In the last day, I’ve received a fact sheet, a copy of a trade ad, and three press releases, including one from SAG that’s quaintly-titled “No One Has Our Proxy,” and another from the AMPTP asserting that “SAG’s press release proves that SAG is now officially out of touch with reality.” I happen to believe that SAG’s leadership has been out of touch with reality for quite some time, but it’s a relief to know that the official finding is now in.

If you thought the house was a mess after your Thanksgiving guests got done spilling cranberry sauce on the tablecloth and grinding crumbs into the carpet, consider what December will look like in unionland. The SAG strike authorization ballots are likely to go out within the next few weeks if not days, and we can expect more press releases and emails to follow. The stakes are high. If the union achieves a yes vote of 75% (or more) of those voting, it will have the strike authorization it seeks, and the national board is likely to then vote to go on strike.

What happened to the newly-elected Hollywood “moderates,” Unite for Strength? They (like the hardline Membership First) voted for the October board resolution that brought us to this juncture. They were quite simply outmaneuvered by MF. Now they probably won’t put up a united front against a strike authorization, because they’re concerned with positioning themselves to achieve further gains in next September’s SAG elections. If they publicly oppose a strike authorization, then MF will tar them as Benedict Arnolds who hamstrung their own union’s attempt to fight the AMPTP.

Instead, UFS prefers to take a long view. Remember that their primary platform plank was merger with AFTRA, itself a long-term goal. Of course, how to prevent irreparable damage to the union and the industry in the meantime is a harder question. And if UFS simply goes along with MF, then how does UFS distinguish itself come next September’s elections? They risk becoming an echo of MF in the short term. The hardliners have very strategically boxed in UFS, it seems.

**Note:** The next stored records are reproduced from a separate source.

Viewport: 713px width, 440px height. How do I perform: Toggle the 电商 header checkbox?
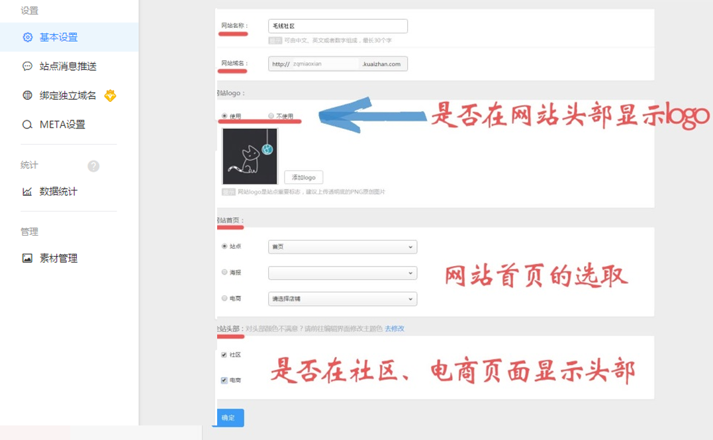pos(224,380)
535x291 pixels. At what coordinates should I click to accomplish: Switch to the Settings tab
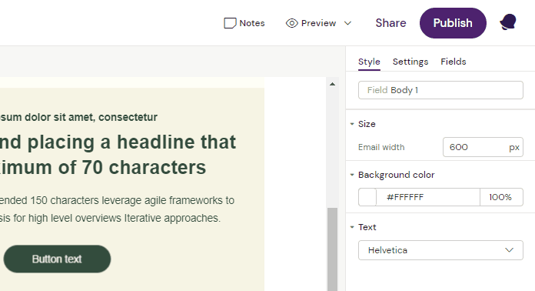410,62
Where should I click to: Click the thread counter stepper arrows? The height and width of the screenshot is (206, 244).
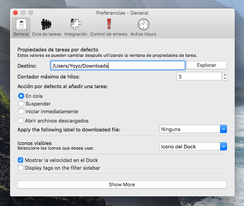click(225, 77)
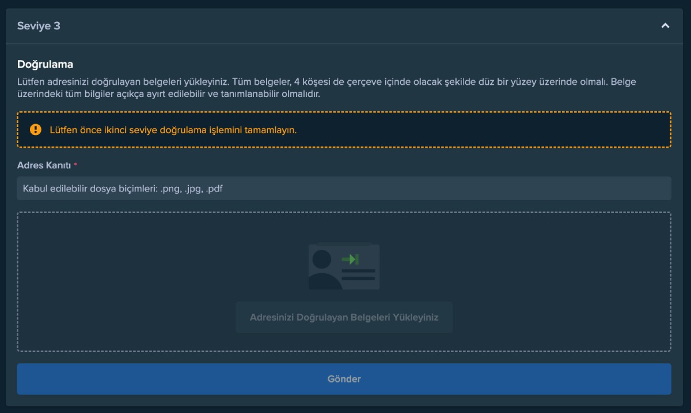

Maybe some leaders in NY and the regions will come out against the strike authorization or a strike — MF has little or no power outside of Hollywood — but even if that were to happen, it may not be enough to sway Hollywood voters, who constitute the bulk of the union. And even the NY and regional board members voted for the October resolution: all but 2 of the 71-member national board did so. That makes it harder for those board members to come out publicly against a strike authorization.

Is it really possible, in this economy, that SAG members will vote to authorize a strike? Yes. Here’s why: (1) As I’ve previously blogged, many SAG members don’t work as actors in any given year, and so have little to lose directly from a strike. (2) Also as I’ve blogged, SAG will conduct a vigorous “educational” campaign in favor of an authorization. The union campaign will be direct and effective. No one else will be able to send email and physical mail directly to all 106,000 paid Guild members, because no one else has the addresses. (3) There’s no “quorum” or minimum number of votes required. If turnout is low or moderate, then a few thousand members could take the entire Guild out on strike. For instance, if only 20,000 members were to vote, then 15,000 yes votes would be enough to pass the authorization. The risk is that some people opposed to a strike authorization might not vote because they, like many people, wouldn’t believe that the union would strike in this economy, and over what are currently mere pennies.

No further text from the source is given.